Salt Lake International Airport officials, who received unanimous City Council approval for an eight-year, $1 billion airport redevelopment plan just last month, soon will have nearly $100 million in related work under contract.

Russ Widmar, executive director of the Salt Lake City Airport Authority, said plans for airport expansion are quickly moving out of the shadows and into the spotlight."We've been a little quiet about it because we were uncertain how much support we'd have on the City Council," Widmar said Wednesday, adding that this is the first time the council has approved an airport construction project with a time frame of more than five years.

The Airport Authority recently signed on the Philadelphia firm of Day & Zimmerman Infrastructure Inc. as program manager for its master plan - to the tune of $34 million over eight years. Widmar predicts by the end of next month the authority will ink the architecture firm of Howard Needles Tammen and Bergendoff, which is based in Alexandria, Va., to a contract in the $50 million-$70 million range to design the expansion.

The Utah Air Travel Commission passed a resolution Wednesday in support of the construction plans. Widmar said that support can only help the airport in its effort to win approval from the Federal Aviation Administration.

The $1 billion first phase of the airport's $1.7 billion, 20-year construction program calls for a new $188 million terminal building to replace the airport's existing terminals, and $319 million for two satellite concourses that will expand airline capacity and ease aircraft movement.

Steve Domino, the airport's lead planner, told a group of Utah Department of Transportation employees earlier this week that the work cannot be completed before the 2002 Winter Olympics because the airlines that use the airport have not signed off on the ambitious plans.
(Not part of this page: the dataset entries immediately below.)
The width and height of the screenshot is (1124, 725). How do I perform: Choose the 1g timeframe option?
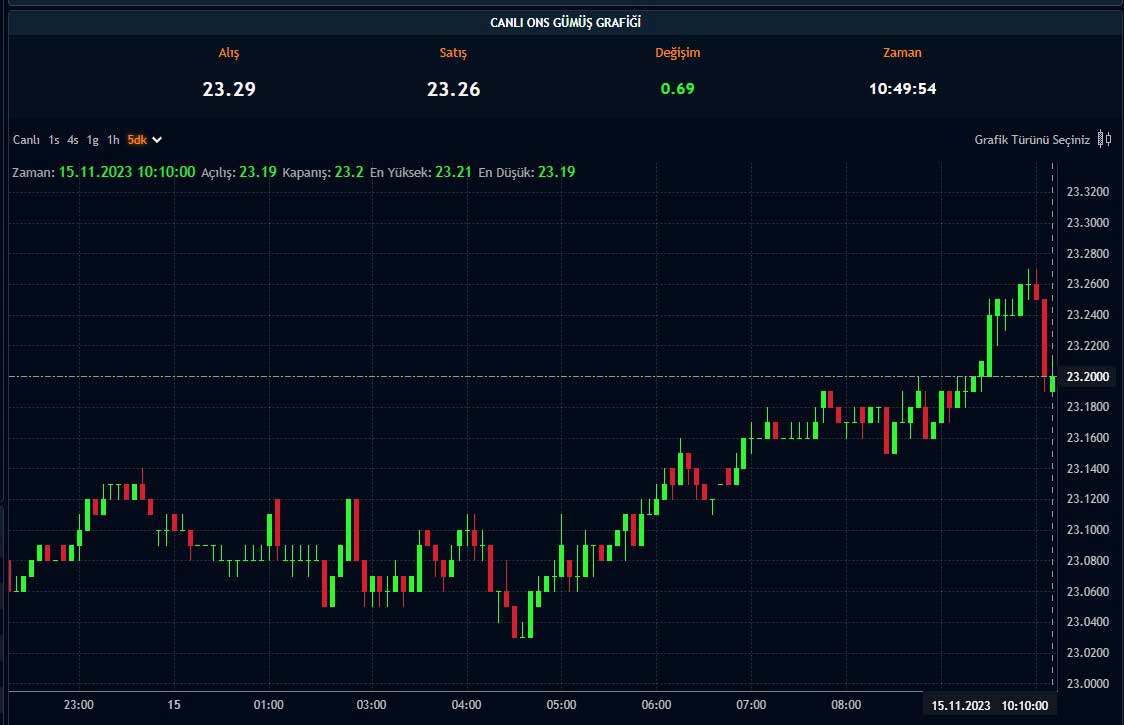point(92,140)

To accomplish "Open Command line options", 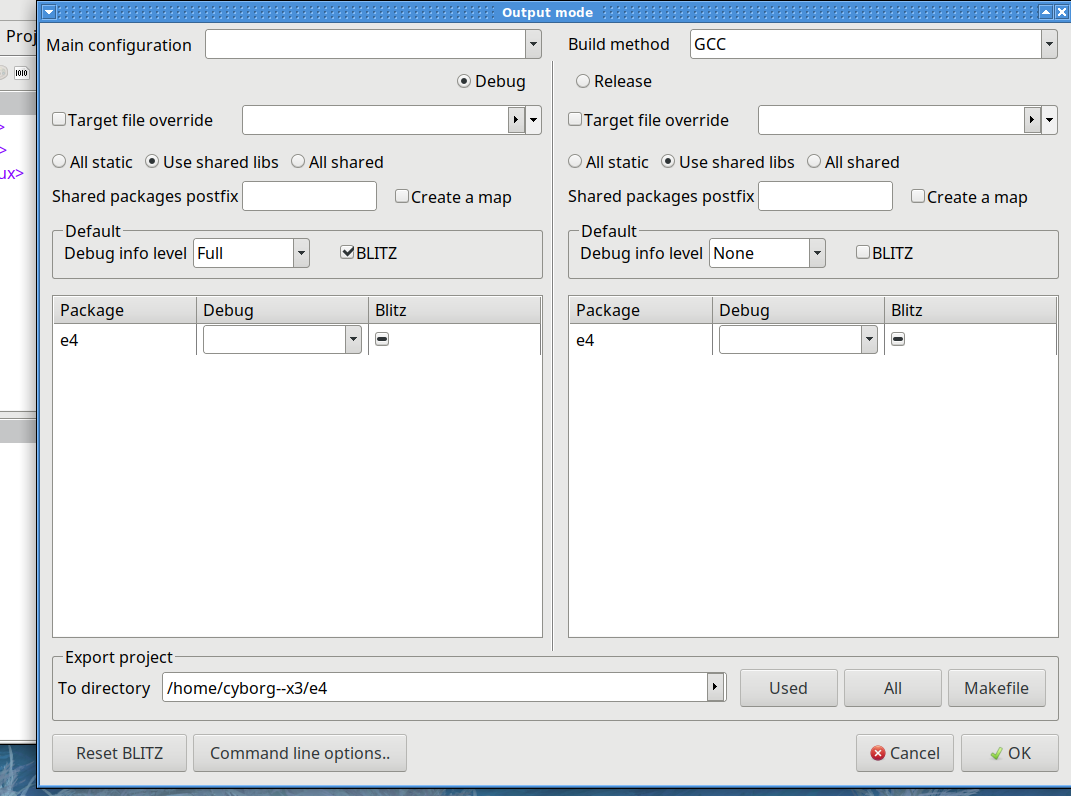I will pyautogui.click(x=300, y=753).
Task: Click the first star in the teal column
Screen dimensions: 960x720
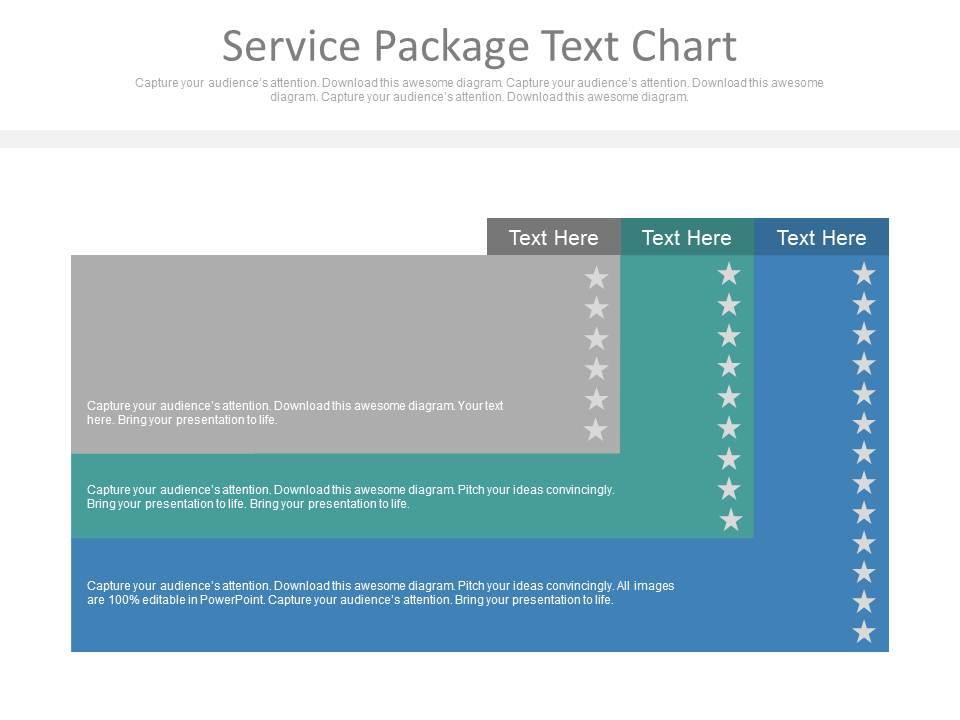Action: (x=730, y=274)
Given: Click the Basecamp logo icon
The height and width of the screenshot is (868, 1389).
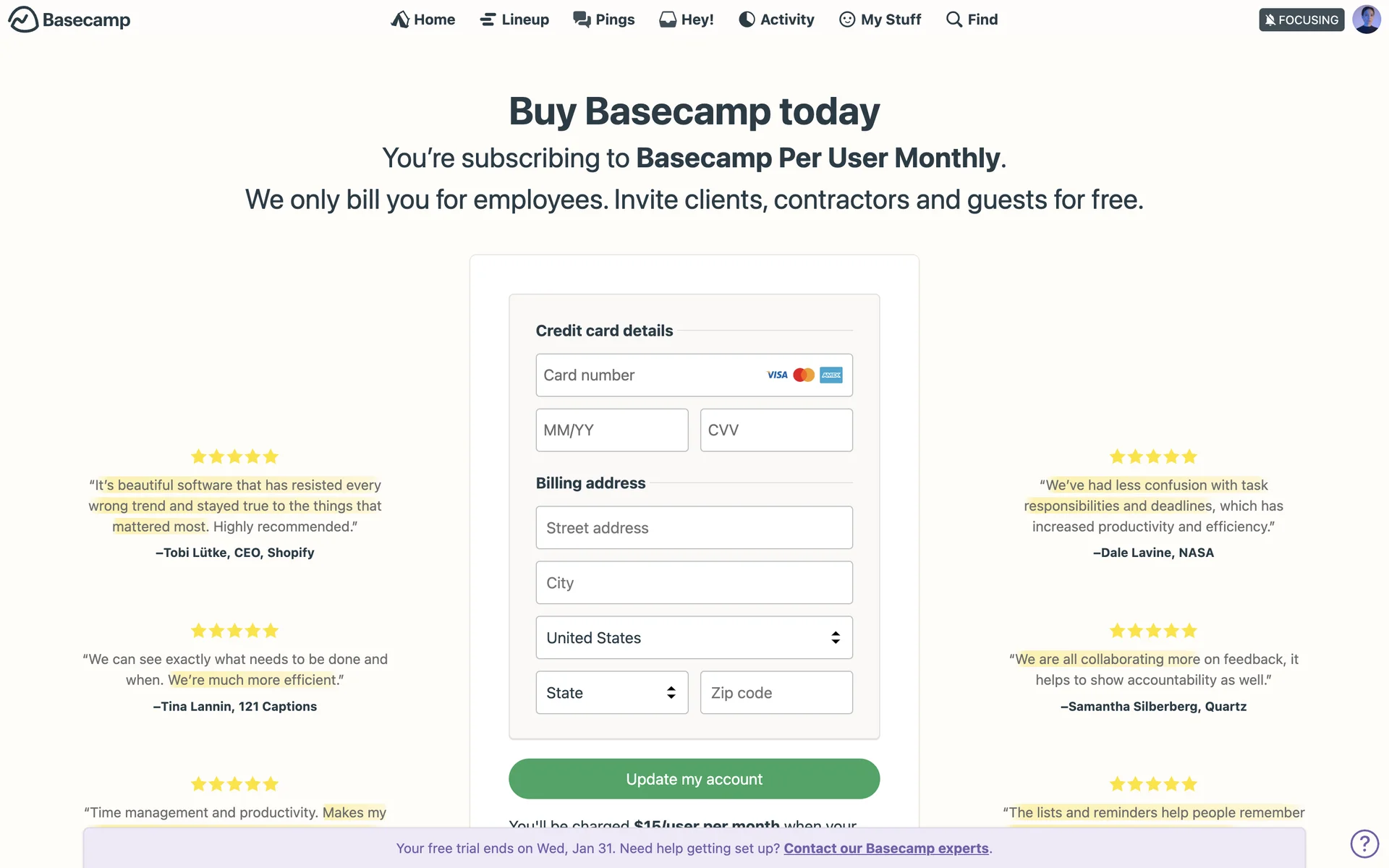Looking at the screenshot, I should pos(23,20).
That brought a collective groan from the UDOT workers, many of whom are involved in rebuilding I-15 in Salt Lake County - a project to be completed months before the Games.

Widmar said all the airport's airlines, including its primary carrier Delta, are supportive of the plan but have not made a financial commitment. The airport, traditionally, has not been very profitable for the airlines, he said, and they are approaching the planned expansion like any other business deal - very carefully.

Widmar said the airlines, which have user agreements with the airport through 2003, probably won't commit funding for another six months to two years. If, however, they jump on board sooner, Widmar said, some of the construction work could be accelerated and completed before the Olympics. But he said planning for the expansion started about two years too late to allow for a substantial completion of the first phase by 2002.

Widmar told the Air Travel Commission that between 30 percent and 45 percent of the work involved in the $1 billion first phase would be completed by local contractors and subcontractors.

"There will be a clear and defined role for the locals," he promised.

He said airport representatives will meet with a group of local contractors later this month.